La sua solarità mi porta istintivamente a chiedergli un’intervista per “Il Corriere del Sud” e lui, persona dai modi estremamente garbati, mi spiazza subito rispondendo: “Quando, ora? Andiamo…”

Ci spostiamo, quindi, in una zona più tranquilla, al riparo dai rumori e fra noi si crea subito l’atmosfera giusta, che poi mi consentirà di entrare nella sua anima, tanto innamorata della Musica, al punto di essere riuscito a mantenere sempre viva questa sua innata passione, con coerenza ed un impegno mai venuto meno.

Già dai suoi primi racconti, intuisco che Paki sia stato colpito dal cosiddetto “germe della creatività” sin dalla tenera età. Grazie alla sua precoce ispirazione creativa, a soli quattro anni riusciva ad imitare le note che ascoltava alla Radio, suonando il pianoforte a coda presente nella sua casa. All’età di sei anni i genitori, ben consapevoli del suo talento, lo iscrissero al Conservatorio di Milano, tracciando quello che poi sarà il suo futuro artistico.

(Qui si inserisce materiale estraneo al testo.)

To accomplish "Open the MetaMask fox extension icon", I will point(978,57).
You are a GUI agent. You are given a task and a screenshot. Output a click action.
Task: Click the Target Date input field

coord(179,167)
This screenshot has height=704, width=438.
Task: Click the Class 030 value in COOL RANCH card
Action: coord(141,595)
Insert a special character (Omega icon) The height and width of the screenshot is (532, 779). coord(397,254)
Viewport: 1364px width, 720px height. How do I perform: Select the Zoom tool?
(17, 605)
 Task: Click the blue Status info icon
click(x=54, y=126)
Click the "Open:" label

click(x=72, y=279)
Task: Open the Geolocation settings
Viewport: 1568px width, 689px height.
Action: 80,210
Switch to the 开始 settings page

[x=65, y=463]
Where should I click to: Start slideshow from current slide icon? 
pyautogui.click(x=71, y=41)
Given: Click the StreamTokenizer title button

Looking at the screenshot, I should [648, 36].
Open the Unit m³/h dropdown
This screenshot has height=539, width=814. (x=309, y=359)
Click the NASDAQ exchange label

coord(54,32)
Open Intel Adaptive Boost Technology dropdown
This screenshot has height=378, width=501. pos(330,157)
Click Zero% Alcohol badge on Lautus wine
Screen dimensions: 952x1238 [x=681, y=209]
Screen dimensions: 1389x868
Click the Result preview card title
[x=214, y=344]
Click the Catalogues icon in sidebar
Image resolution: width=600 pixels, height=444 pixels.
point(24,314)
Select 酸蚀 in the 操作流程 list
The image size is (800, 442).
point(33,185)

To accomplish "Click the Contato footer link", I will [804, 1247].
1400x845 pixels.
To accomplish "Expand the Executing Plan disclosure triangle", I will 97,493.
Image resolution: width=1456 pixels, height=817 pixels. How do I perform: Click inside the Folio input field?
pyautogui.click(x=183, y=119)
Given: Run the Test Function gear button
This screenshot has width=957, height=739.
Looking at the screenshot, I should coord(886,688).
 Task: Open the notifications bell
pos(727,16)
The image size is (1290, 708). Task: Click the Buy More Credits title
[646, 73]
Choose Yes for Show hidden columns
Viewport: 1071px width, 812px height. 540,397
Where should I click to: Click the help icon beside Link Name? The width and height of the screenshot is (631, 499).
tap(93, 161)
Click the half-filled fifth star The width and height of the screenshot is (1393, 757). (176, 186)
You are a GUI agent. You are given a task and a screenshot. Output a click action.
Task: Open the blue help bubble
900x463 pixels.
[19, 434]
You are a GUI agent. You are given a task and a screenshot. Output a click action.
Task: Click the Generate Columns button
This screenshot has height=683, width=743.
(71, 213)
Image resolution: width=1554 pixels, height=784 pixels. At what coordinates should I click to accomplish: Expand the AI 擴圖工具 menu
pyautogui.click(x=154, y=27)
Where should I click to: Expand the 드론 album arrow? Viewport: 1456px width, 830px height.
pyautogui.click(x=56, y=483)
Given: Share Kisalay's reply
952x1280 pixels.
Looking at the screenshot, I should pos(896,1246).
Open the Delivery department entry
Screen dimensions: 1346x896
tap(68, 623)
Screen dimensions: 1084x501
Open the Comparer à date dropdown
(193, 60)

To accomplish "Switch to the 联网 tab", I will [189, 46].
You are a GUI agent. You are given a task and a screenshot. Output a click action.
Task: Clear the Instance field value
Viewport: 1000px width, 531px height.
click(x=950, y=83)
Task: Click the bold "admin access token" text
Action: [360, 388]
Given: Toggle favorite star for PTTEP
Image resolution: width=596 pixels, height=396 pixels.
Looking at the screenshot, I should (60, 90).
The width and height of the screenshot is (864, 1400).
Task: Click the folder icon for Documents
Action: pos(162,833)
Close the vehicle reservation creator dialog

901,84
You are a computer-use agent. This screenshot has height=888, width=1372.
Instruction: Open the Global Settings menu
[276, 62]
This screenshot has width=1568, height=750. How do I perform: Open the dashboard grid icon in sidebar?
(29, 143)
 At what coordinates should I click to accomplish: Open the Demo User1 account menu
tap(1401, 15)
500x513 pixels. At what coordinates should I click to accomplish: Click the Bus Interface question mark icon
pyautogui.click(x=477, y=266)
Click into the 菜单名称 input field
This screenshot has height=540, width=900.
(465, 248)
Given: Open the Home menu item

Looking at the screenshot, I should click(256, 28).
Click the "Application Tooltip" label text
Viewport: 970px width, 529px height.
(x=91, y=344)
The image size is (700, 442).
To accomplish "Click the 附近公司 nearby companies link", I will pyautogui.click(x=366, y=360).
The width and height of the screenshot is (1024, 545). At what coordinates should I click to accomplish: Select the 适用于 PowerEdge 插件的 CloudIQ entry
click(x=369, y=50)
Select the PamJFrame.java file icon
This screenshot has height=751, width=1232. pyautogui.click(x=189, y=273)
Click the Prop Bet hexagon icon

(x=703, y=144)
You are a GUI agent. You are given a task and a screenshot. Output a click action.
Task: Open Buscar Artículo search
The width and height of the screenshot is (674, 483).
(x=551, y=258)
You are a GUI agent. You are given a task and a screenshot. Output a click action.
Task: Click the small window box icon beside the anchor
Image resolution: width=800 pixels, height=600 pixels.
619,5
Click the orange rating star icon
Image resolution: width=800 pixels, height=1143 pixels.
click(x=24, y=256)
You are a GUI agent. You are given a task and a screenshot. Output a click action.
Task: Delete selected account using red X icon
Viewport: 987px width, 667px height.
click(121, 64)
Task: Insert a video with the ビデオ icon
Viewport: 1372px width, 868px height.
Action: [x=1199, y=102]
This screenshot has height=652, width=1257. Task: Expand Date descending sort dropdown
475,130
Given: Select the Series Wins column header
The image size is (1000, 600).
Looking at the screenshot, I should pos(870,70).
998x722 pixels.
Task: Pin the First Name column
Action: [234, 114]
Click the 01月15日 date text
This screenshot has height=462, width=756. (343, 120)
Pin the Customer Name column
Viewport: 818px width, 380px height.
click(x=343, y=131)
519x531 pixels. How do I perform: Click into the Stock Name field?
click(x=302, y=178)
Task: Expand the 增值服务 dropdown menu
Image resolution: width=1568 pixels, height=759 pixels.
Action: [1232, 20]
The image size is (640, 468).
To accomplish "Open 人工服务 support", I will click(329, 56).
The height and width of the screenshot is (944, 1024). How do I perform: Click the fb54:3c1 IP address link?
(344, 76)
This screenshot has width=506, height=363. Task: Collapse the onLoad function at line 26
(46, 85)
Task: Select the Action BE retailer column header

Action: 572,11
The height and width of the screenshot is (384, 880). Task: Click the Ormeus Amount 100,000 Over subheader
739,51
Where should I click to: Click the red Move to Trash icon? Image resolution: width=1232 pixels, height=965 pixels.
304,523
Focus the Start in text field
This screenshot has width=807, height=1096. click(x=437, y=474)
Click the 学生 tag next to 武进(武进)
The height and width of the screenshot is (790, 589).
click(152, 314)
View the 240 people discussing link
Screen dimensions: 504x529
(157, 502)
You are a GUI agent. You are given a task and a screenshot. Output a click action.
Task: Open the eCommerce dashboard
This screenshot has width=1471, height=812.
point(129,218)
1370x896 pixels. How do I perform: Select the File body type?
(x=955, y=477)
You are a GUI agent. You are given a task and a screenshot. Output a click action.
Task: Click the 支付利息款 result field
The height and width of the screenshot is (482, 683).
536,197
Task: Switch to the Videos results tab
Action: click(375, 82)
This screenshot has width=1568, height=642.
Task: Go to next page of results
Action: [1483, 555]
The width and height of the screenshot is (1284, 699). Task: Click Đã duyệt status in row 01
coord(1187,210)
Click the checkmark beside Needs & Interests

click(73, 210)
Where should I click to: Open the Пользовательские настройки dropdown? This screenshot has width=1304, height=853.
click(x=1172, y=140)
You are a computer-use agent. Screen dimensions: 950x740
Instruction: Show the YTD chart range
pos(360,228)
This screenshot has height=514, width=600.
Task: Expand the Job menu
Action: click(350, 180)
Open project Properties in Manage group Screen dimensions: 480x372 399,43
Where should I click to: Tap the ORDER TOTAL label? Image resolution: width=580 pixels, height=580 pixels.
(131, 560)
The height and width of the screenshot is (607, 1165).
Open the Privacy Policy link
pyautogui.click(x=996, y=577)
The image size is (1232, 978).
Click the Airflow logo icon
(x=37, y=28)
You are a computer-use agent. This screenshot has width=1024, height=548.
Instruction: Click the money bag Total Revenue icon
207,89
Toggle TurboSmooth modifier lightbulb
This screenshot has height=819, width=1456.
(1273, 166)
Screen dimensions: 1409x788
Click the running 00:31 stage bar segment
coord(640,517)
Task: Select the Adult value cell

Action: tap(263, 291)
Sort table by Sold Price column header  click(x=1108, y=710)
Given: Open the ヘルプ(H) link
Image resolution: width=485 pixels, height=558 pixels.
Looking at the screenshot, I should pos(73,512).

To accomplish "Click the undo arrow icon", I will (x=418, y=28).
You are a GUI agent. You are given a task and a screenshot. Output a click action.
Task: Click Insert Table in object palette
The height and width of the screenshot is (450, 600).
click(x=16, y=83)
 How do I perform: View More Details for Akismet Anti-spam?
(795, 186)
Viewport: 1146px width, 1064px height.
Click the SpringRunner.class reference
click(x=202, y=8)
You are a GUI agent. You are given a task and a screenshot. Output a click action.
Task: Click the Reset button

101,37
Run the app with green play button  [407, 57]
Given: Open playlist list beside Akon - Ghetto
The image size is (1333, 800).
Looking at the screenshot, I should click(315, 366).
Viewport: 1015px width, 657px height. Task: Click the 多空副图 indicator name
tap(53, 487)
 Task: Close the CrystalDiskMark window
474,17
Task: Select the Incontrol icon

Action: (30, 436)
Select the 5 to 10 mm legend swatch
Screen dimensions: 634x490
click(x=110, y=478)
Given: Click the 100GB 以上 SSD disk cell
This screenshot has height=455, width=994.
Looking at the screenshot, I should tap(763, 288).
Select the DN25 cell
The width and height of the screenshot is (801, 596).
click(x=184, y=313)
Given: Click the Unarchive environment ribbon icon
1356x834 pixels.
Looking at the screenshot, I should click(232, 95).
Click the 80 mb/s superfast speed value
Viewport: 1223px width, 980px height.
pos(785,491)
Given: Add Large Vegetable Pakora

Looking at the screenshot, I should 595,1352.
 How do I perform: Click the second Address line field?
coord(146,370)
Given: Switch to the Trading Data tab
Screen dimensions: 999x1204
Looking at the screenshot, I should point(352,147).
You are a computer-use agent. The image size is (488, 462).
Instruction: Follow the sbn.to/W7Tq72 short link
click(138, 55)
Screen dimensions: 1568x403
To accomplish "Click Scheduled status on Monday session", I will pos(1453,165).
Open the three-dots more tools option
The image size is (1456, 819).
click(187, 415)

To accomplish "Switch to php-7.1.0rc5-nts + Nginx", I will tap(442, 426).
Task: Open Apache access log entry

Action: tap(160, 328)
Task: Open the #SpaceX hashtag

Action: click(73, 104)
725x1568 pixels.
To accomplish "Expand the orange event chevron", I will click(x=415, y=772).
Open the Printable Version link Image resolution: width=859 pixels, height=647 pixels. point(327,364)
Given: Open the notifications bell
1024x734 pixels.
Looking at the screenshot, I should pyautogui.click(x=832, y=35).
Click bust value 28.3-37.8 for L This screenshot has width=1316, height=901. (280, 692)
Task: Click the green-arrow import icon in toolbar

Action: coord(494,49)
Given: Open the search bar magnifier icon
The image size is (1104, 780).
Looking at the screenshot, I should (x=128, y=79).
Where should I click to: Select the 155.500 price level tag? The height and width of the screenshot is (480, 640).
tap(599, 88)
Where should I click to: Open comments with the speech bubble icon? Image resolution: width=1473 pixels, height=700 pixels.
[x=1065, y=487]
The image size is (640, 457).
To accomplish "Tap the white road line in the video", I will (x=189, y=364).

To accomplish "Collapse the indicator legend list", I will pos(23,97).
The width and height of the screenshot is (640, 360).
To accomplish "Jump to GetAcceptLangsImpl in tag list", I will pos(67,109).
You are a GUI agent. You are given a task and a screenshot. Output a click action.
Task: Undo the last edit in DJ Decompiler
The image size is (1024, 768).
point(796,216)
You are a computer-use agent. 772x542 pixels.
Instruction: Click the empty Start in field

D) Se non ti seguissi fin da quando ero bambina, stenterei a credere che sei presente nel panorama musicale italiano da mezzo secolo. Hai conservato un aspetto estremamente giovanile e l’accattivante sorriso di quando eri un ragazzino che, appena sedicenne, già frequentava con disinvoltura e talento le sale d’incisione. Appena uscito dal Conservatorio,dove conseguisti brillantemente il diploma in pianoforte, insieme ad un tuo amico, (che si chiama proprio come te!), fondasti il duo “Paki & Paki. Vorresti raccontarmi come e quando nacque in voi questa idea?

R) Tutto cominciò la mattina in cui decisi di marinare la scuola, insieme al mio amico Pasquale, con il quale condividevo la passione per la musica. Entrambi eravamo venuti a conoscenza di un bando di concorso per “voci nuove” indetto dal clan di Adriano Celentano e ci presentammo al provino con il brano “Un soldino per il juke box” di Gene Pitney. Dopo una ventina di giorni, con nostro sommo stupore, unito a quello dei rispettivi familiari, venne recapitata a mia madre una raccomandata, dove venivo convocato per l’audizione, cui seguì la formalizzazione del contratto discografico con la produzione del Clan Celentano. In seguito, passammo alla casa discografica La Voce del Padrone, con la quale incidemmo il nostro primo singolo nel gennaio del ’64, dal titolo “Lascia stare Susy”. Ancora sotto l’egida di Celentano, incidemmo la sigla del programma di Mike Bongiorno “La fiera dei sogni”. Il brano si chiamava “Allegria”, traendo spunto dalla storica frase del famoso presentatore. Seguì la partecipazione ad un programma con Giorgio Gaber che si chiamava “Questo e Quello” e andava in onda il sabato sera. Ma, nel frattempo, iniziavano ad arrivare richieste per concerti, quindi si presentò la necessità di un accompagnamento strumentale; pertanto, scegliemmo un gruppo di musicisti per accompagnarci, decidendo per noi il nome di “ Paki & Paki e i Nuovi Angeli”, proprio come un film ad episodi di Ugo Gregoretti del 1961.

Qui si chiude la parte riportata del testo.